| Problem |
Find every line in the data that contains the word "Whiplash". Return each of those lines.

| Records supplied |
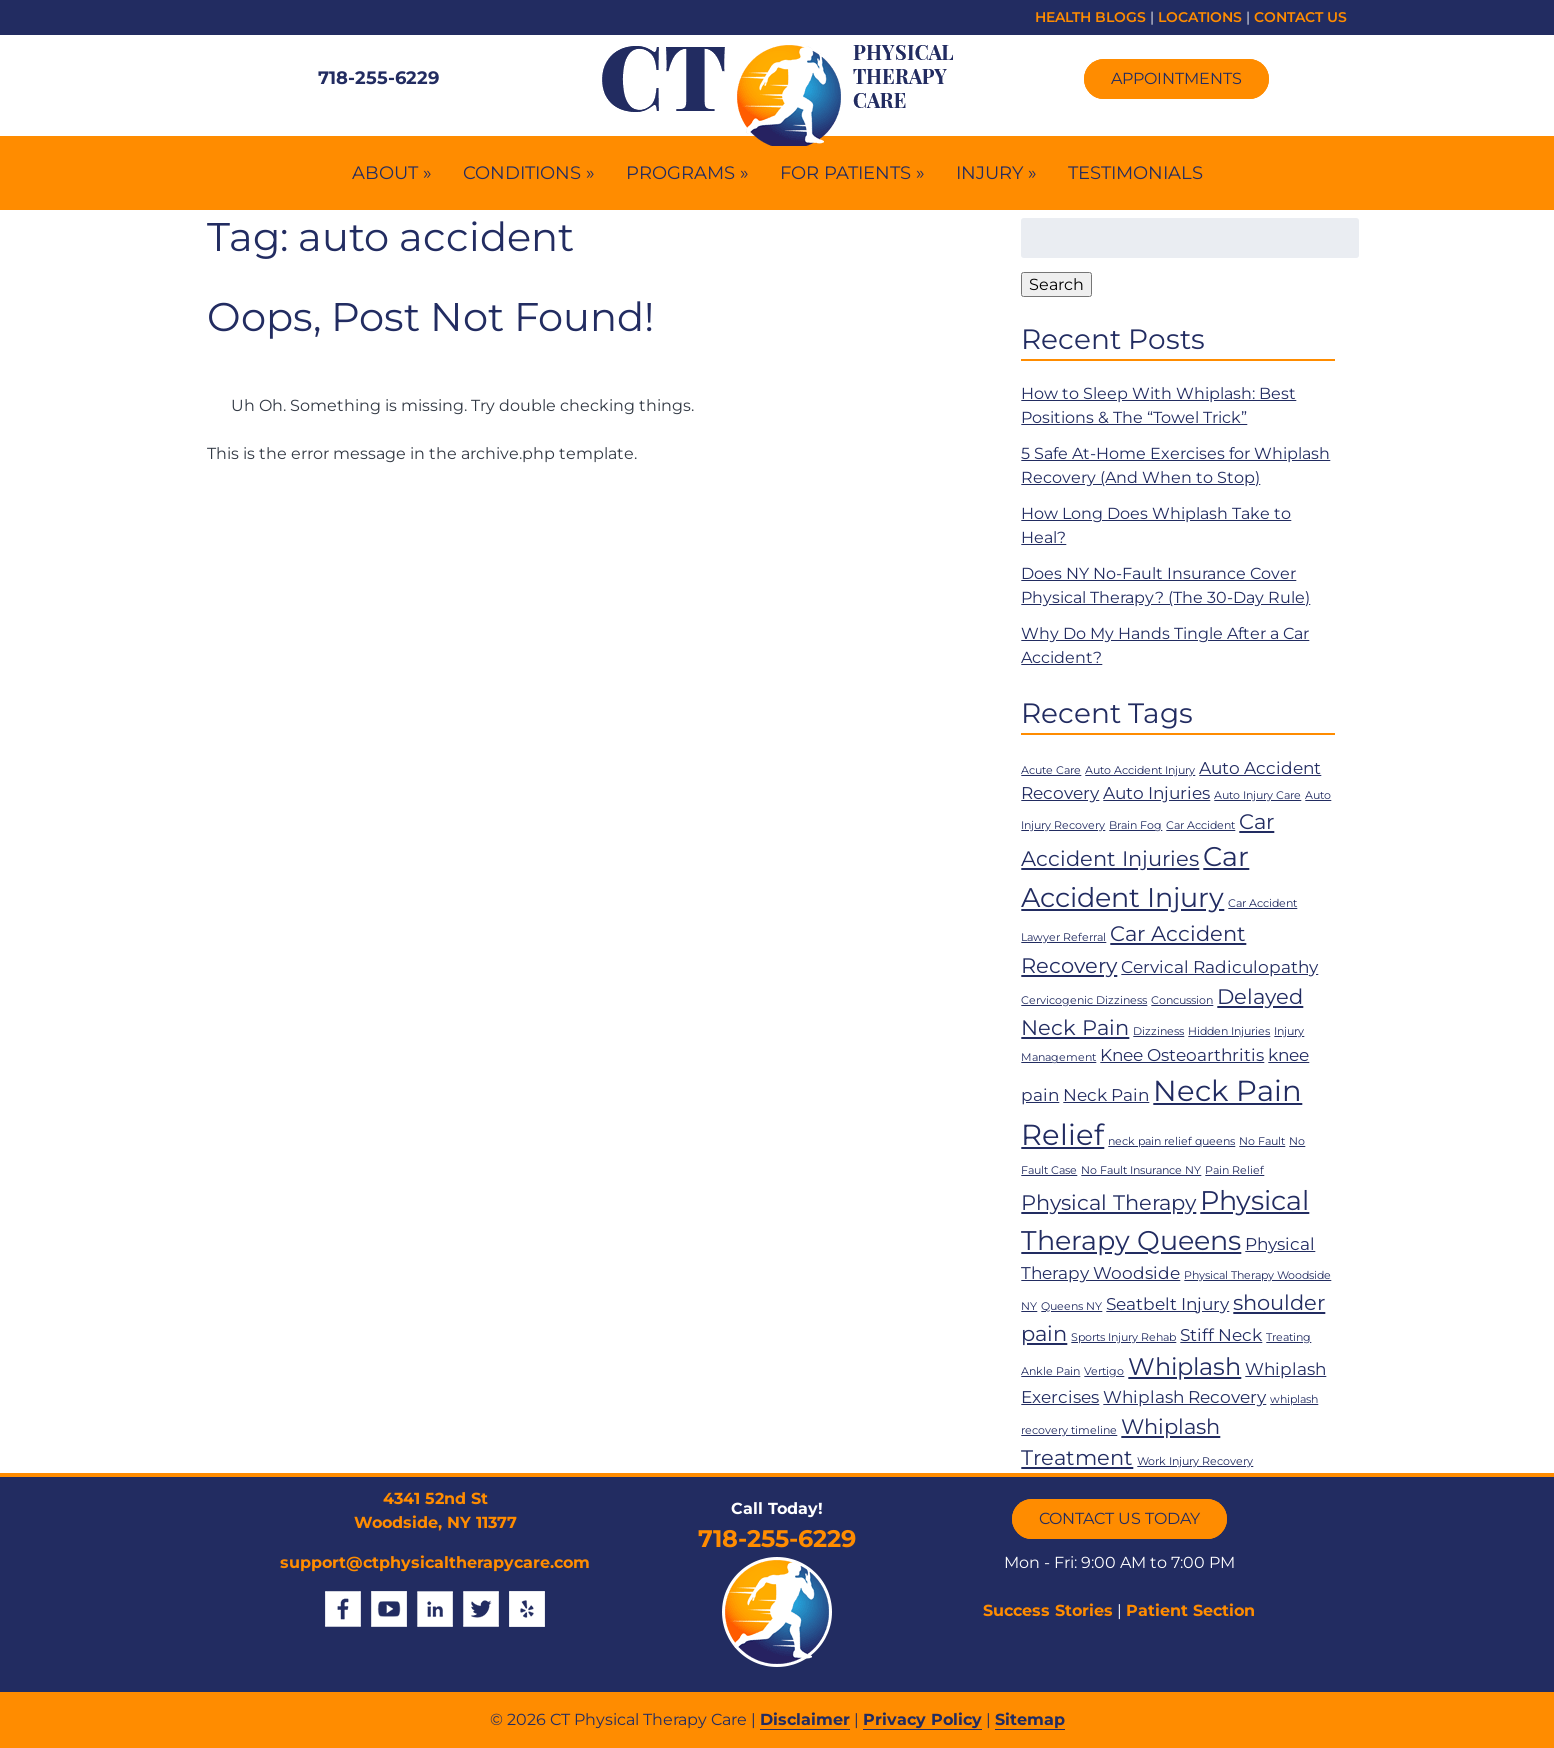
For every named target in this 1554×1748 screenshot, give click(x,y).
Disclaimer (805, 1719)
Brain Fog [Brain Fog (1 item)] (1135, 825)
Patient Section (1190, 1610)
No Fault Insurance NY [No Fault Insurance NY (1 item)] (1141, 1170)
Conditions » (529, 173)
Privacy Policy (922, 1719)
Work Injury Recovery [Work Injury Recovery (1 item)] (1195, 1461)
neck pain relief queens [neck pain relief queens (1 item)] (1171, 1141)
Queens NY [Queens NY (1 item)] (1071, 1306)
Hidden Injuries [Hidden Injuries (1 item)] (1229, 1031)
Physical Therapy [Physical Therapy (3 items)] (1108, 1202)
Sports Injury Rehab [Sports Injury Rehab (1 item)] (1123, 1337)
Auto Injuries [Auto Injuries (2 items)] (1156, 793)
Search (1056, 284)
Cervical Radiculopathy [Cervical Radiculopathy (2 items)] (1219, 967)
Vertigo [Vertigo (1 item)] (1104, 1371)
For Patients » (852, 173)
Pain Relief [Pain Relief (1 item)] (1234, 1170)
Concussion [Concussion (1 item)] (1182, 1000)
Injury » (996, 173)
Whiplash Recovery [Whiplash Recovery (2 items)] (1184, 1397)
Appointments (1176, 78)
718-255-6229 (378, 78)
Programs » (687, 173)
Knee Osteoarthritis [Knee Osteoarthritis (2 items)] (1182, 1055)
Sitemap (1030, 1719)
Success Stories (1048, 1610)
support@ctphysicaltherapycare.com (435, 1562)
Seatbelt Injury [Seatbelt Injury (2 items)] (1167, 1304)
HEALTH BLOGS (1090, 17)
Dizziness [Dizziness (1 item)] (1158, 1031)
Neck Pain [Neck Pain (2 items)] (1106, 1095)
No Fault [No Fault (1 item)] (1262, 1141)
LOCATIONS (1200, 17)
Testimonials (1135, 173)
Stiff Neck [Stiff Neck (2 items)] (1221, 1335)
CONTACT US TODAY (1119, 1518)
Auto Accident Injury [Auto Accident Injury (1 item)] (1140, 770)
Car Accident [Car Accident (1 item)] (1200, 825)
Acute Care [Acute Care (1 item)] (1051, 770)
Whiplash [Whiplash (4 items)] (1184, 1366)
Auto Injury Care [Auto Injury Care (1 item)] (1257, 795)
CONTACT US (1300, 17)
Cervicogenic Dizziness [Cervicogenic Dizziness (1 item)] (1084, 1000)
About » (392, 173)
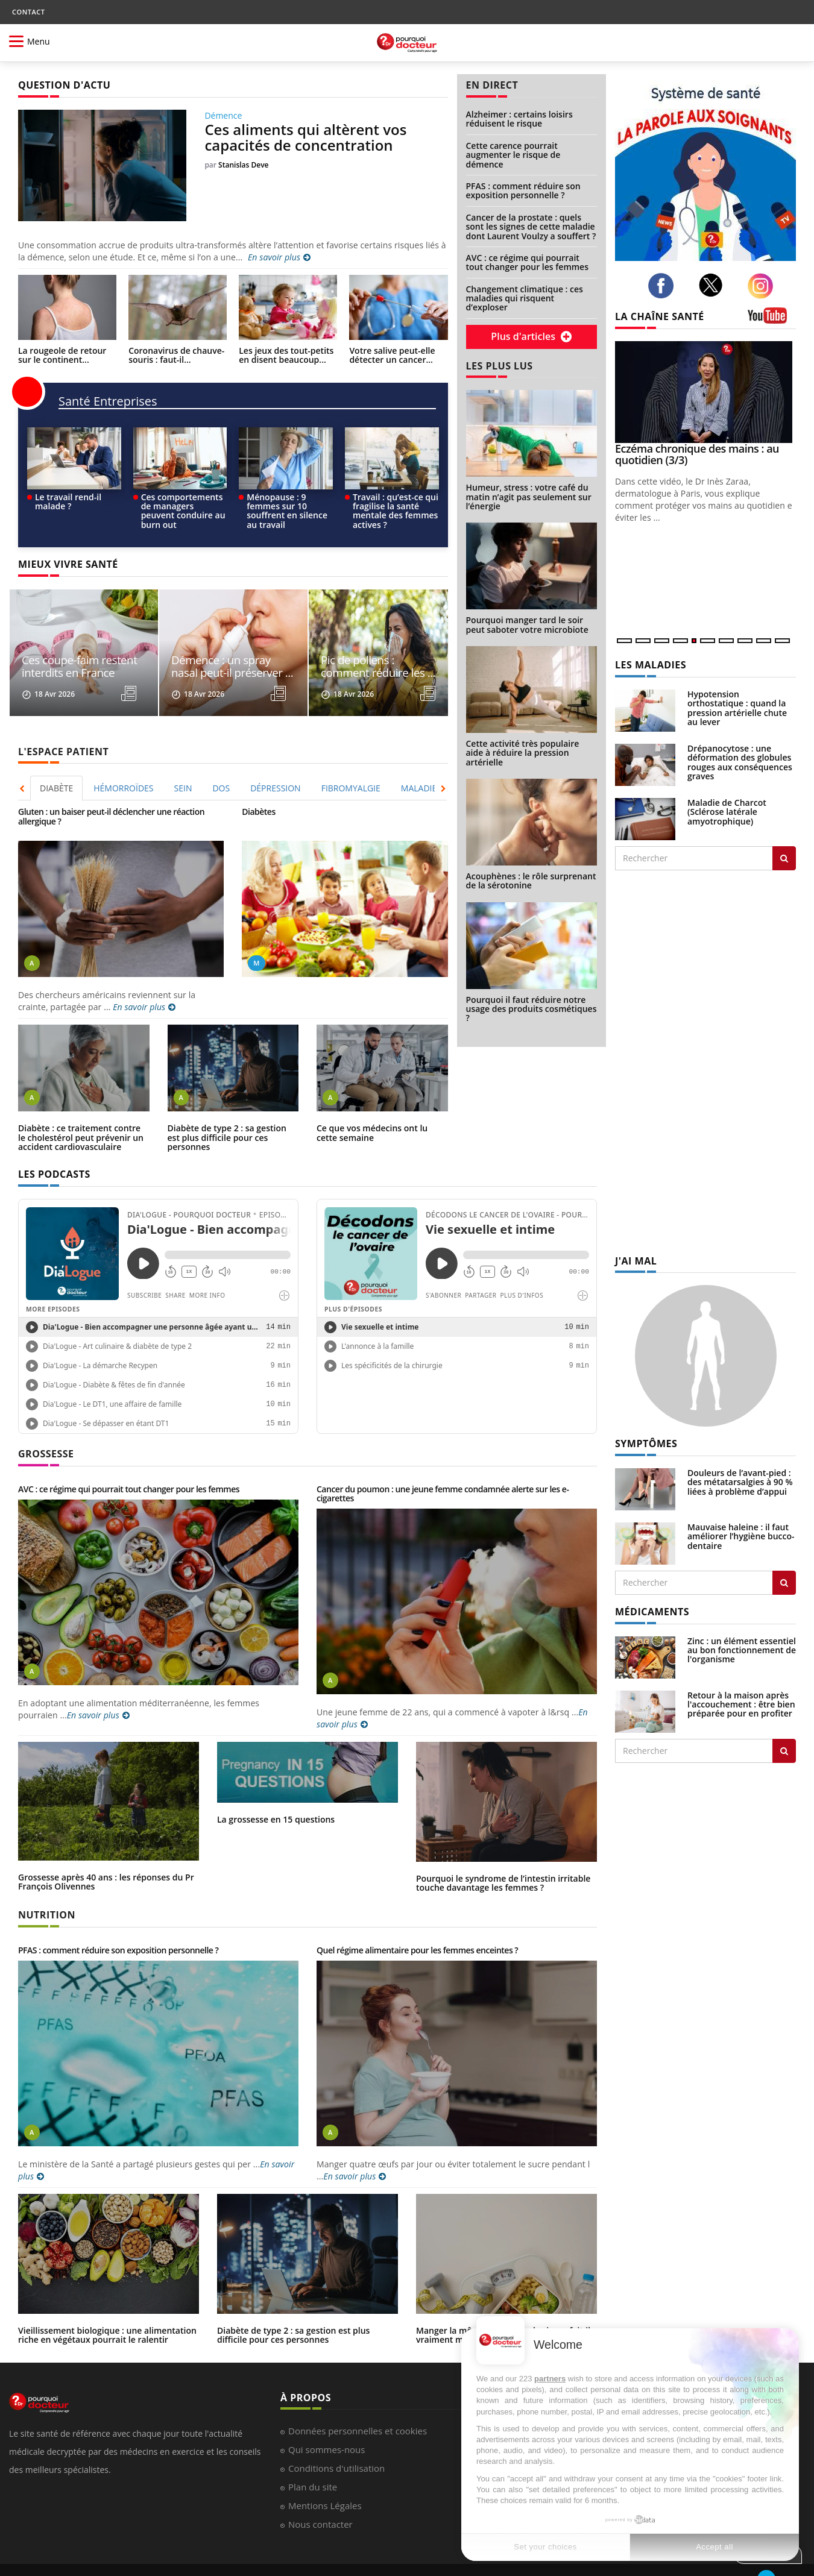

| Response to this exercise |
Whiplash Recovery [Whiplash Recovery (2 items)] (1184, 1397)
Whiplash [Whiplash (4 items)] (1184, 1366)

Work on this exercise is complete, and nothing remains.